■ Your goal
Somewhere below are a line with "Tap the green 매도 badge in row 126" and a later line with "You are a GUI". Output exactly those lines and all lines between them.

■ Given data
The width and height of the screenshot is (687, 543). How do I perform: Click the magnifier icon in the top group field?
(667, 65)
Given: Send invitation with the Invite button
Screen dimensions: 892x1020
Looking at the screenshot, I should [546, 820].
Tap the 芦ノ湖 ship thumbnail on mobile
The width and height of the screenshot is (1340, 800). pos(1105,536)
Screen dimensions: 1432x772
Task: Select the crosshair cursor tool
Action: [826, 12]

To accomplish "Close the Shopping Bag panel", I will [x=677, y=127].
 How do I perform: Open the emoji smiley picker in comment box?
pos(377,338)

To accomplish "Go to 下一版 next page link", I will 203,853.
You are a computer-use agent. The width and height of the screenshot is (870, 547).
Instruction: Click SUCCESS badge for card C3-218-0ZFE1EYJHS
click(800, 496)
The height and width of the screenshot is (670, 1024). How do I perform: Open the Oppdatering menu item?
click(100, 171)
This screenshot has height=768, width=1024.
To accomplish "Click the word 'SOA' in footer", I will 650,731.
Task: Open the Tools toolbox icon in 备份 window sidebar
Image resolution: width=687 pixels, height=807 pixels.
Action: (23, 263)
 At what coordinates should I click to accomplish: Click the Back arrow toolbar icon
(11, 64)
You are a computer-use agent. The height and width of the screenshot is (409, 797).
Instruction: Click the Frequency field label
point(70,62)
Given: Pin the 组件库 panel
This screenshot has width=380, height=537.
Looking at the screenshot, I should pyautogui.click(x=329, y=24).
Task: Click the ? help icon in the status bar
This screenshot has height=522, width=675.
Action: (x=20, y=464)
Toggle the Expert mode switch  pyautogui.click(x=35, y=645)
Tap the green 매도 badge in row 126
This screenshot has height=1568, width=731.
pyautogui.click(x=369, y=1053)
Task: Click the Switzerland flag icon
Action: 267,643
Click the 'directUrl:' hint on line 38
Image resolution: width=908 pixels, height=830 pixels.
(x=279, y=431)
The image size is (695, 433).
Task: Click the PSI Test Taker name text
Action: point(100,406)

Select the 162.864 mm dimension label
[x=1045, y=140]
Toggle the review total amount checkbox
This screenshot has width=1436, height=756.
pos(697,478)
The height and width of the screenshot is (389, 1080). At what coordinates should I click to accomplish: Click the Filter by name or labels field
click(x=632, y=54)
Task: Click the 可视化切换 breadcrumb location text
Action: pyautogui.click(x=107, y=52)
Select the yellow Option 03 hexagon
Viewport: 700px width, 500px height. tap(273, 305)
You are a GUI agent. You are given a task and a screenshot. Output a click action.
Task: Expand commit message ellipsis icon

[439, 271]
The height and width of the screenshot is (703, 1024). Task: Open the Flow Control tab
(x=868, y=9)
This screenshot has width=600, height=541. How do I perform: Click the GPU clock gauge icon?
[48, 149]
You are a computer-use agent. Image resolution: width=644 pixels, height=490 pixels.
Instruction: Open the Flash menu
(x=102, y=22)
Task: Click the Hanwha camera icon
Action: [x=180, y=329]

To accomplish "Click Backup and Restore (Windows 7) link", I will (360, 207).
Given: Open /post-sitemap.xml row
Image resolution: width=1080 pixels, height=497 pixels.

■ Written answer
Tap the green 매도 badge in row 126
This screenshot has height=1568, width=731.
pyautogui.click(x=369, y=1053)
Task: Click the Switzerland flag icon
Action: 267,643
Click the 'directUrl:' hint on line 38
Image resolution: width=908 pixels, height=830 pixels.
(x=279, y=431)
The image size is (695, 433).
Task: Click the PSI Test Taker name text
Action: point(100,406)

Select the 162.864 mm dimension label
[x=1045, y=140]
Toggle the review total amount checkbox
This screenshot has width=1436, height=756.
pos(697,478)
The height and width of the screenshot is (389, 1080). At what coordinates should I click to accomplish: Click the Filter by name or labels field
click(x=632, y=54)
Task: Click the 可视化切换 breadcrumb location text
Action: pyautogui.click(x=107, y=52)
Select the yellow Option 03 hexagon
Viewport: 700px width, 500px height. tap(273, 305)
You are a GUI agent. You are given a task and a screenshot. Output a click action.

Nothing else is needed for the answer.